Hi all, I've had PMR since last December and been on Pred for about 5 or 6 months now. Started off on 15mg and have been on 9mg for past 8/9 weeks. I still have some pain in neck, arms, backs of legs but nowhere near what it was before and I'm not overly concerned about it. BUT the last few weeks I've been suffering from fatigue (just feel knackered and washed out, cheeks on face feel a bit puffy too but they don't look it and maybe just from putting on weight - must have put on a stone since starting on Pred).

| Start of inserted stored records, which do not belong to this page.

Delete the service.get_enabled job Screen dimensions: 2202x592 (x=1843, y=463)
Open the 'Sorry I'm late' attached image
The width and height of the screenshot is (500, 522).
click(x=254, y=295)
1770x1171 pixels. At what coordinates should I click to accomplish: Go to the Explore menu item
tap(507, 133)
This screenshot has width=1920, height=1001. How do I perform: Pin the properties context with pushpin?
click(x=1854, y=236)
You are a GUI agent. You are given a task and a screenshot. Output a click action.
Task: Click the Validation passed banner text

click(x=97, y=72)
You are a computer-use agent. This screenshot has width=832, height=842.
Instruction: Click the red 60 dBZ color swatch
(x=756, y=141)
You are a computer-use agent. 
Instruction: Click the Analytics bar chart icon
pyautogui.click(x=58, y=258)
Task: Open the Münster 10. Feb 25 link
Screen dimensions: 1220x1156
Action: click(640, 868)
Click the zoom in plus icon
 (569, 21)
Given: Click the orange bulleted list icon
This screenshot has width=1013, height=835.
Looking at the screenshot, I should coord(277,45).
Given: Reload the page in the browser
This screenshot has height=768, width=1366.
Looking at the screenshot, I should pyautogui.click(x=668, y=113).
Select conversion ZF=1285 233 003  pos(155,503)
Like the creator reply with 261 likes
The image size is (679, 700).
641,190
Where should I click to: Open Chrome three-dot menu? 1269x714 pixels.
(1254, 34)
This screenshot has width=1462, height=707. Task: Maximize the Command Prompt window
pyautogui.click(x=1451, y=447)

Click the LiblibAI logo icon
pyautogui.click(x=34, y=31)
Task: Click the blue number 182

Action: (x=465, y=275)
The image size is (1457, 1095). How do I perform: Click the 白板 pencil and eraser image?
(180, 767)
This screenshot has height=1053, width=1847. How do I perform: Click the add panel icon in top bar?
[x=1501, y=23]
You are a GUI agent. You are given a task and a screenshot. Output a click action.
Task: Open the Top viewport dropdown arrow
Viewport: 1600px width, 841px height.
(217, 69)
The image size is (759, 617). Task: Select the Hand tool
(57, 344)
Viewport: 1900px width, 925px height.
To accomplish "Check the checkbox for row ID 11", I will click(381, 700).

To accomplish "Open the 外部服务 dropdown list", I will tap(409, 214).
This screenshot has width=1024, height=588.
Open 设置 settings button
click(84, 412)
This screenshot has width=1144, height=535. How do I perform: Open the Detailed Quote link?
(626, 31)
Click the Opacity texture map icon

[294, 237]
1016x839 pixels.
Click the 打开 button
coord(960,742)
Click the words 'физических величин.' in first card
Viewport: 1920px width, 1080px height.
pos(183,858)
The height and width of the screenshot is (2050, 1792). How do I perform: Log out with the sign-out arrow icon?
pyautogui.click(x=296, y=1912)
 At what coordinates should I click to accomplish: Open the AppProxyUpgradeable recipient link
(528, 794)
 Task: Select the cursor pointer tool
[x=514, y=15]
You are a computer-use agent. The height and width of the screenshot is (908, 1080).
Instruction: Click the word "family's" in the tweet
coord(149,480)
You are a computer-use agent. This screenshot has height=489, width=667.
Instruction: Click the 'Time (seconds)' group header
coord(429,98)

So is it likely to be the PMR causing this fatigue (I sleep OK at night but wake up feeing like I've had no sleep; I remember taking Amitriptyline some years ago and athough it helped me sleep I felt awful during the day and this reminds me of that time) or is it the Pred or a combination of the two?

Thanks Dave

35 Replies

  • In my experience, yes, the PMR is likely to cause fatigue. I wake up yawning after a perfectly good 7 hours of sleep and have even been known to fall asleep again after breakfast. I sometimes have a nap in the afternoonand feel quite lively all evening. So don't despair. Your fatigue is a normal symptom of PMR. Try to programme rest and the odd forty winks into your daily routine.

  • Since you have reduced to below 10mg quite fast it could also be your body asking you to slow down a bit as your adrenal glands have to wake up again. It can be at any point below about 10mg and here is the point to go very slowly. You say you are getting some PMR-type symptoms which adds to my suspicions about the speed of reduction.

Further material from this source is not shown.